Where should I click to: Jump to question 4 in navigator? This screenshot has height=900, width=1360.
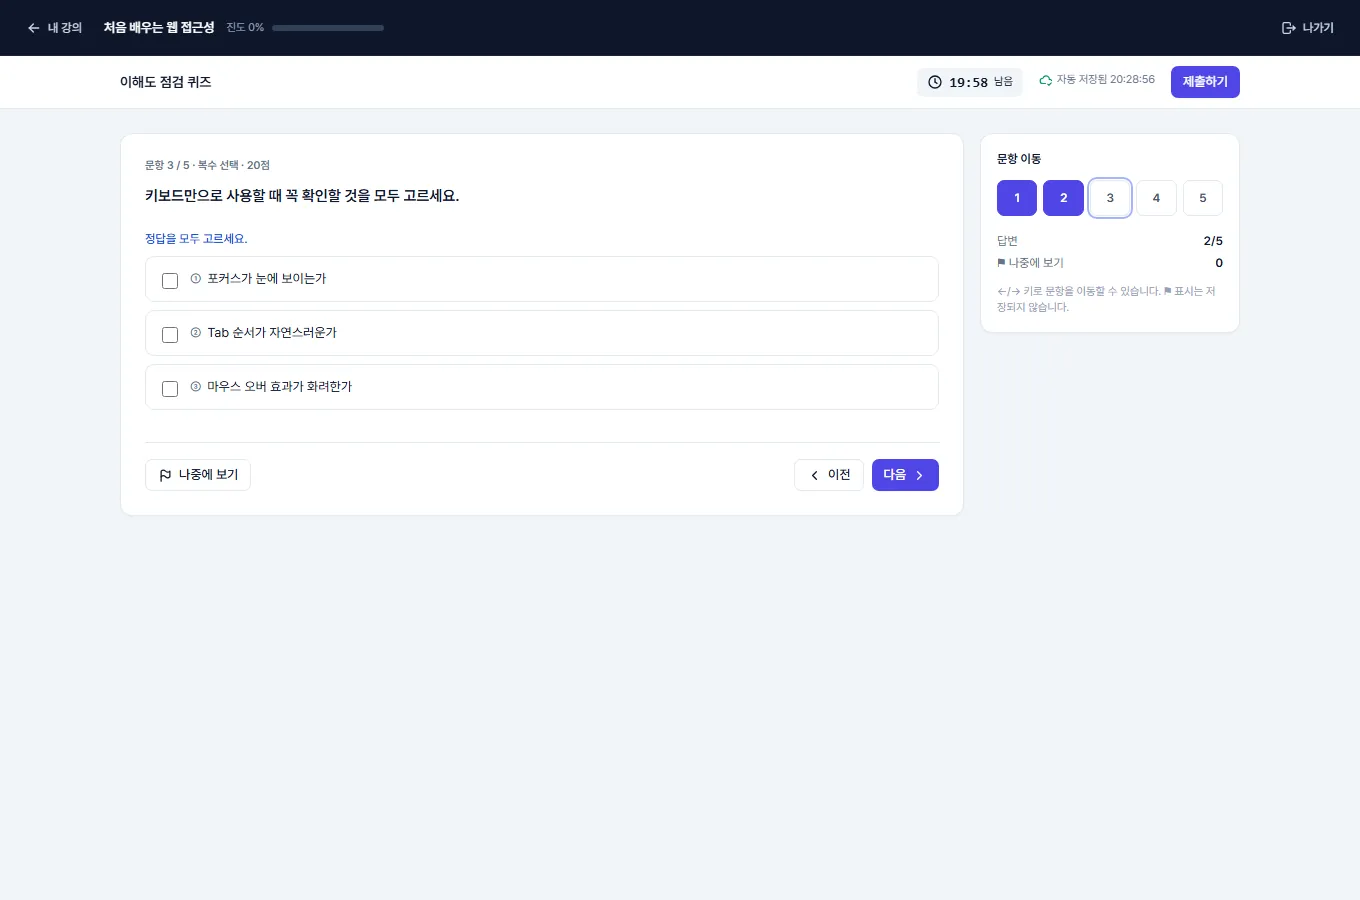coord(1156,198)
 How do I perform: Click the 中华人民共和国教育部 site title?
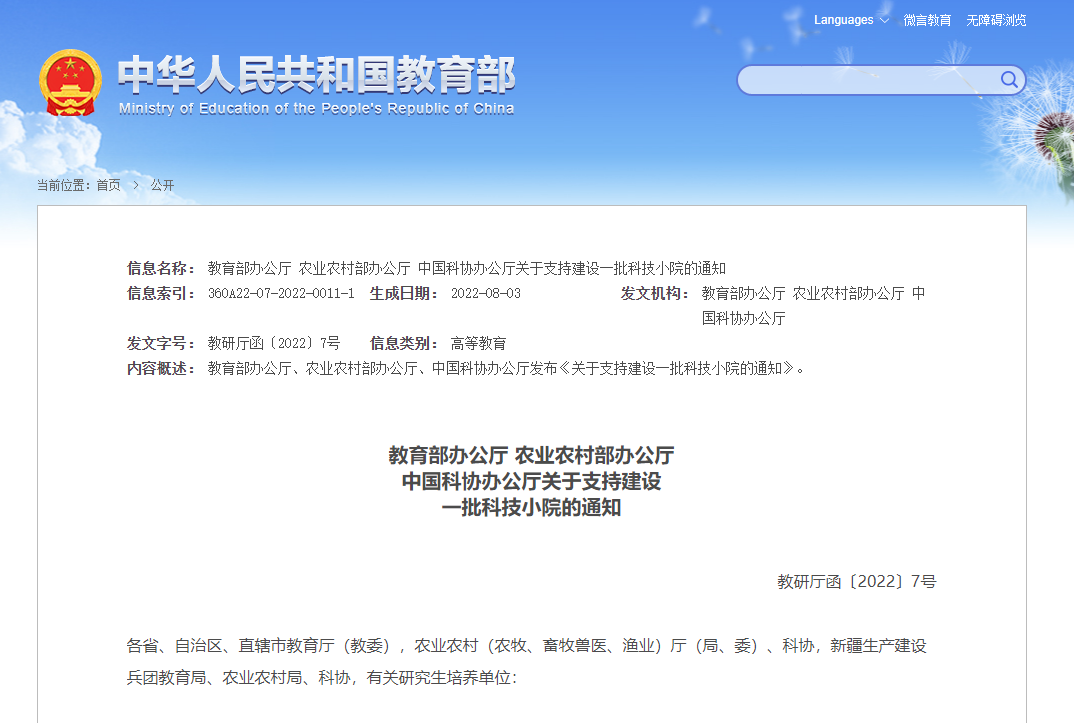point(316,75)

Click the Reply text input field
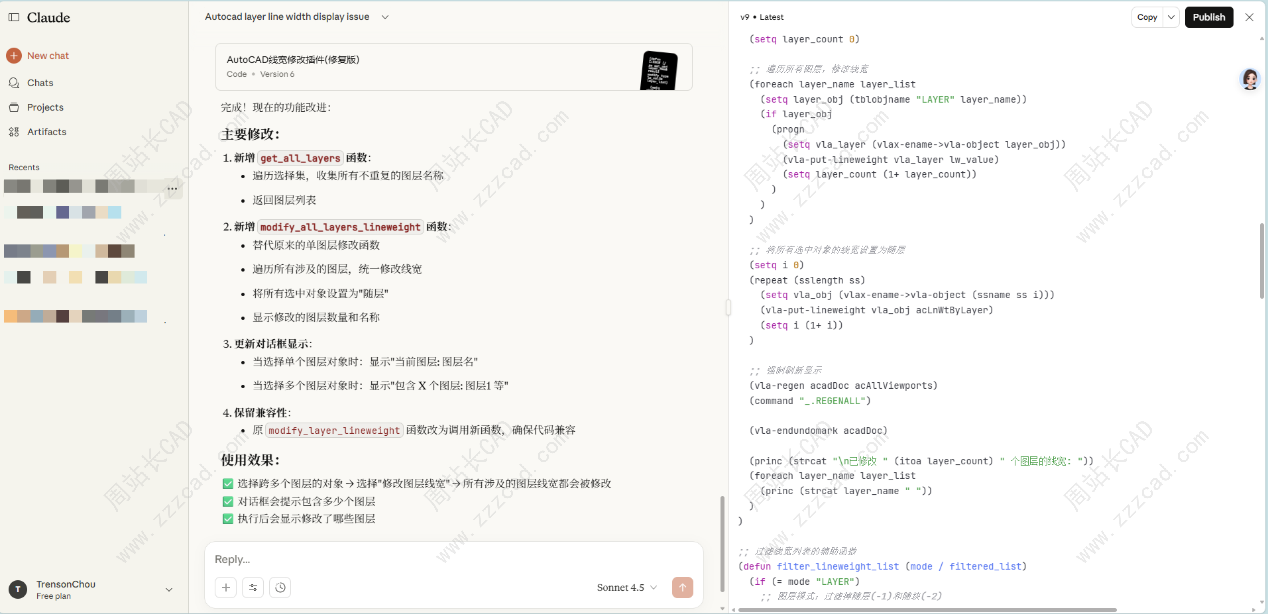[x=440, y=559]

> [Brief]:
Copy all of the rows above word for word, leaving out the pictures.

> [Task result]:
Where should I click to: Jump to question 4 in navigator? This screenshot has height=900, width=1360.
coord(1156,198)
 How do I perform: Click the 中华人民共和国教育部 site title?
point(316,75)

Click the Reply text input field
[x=440, y=559]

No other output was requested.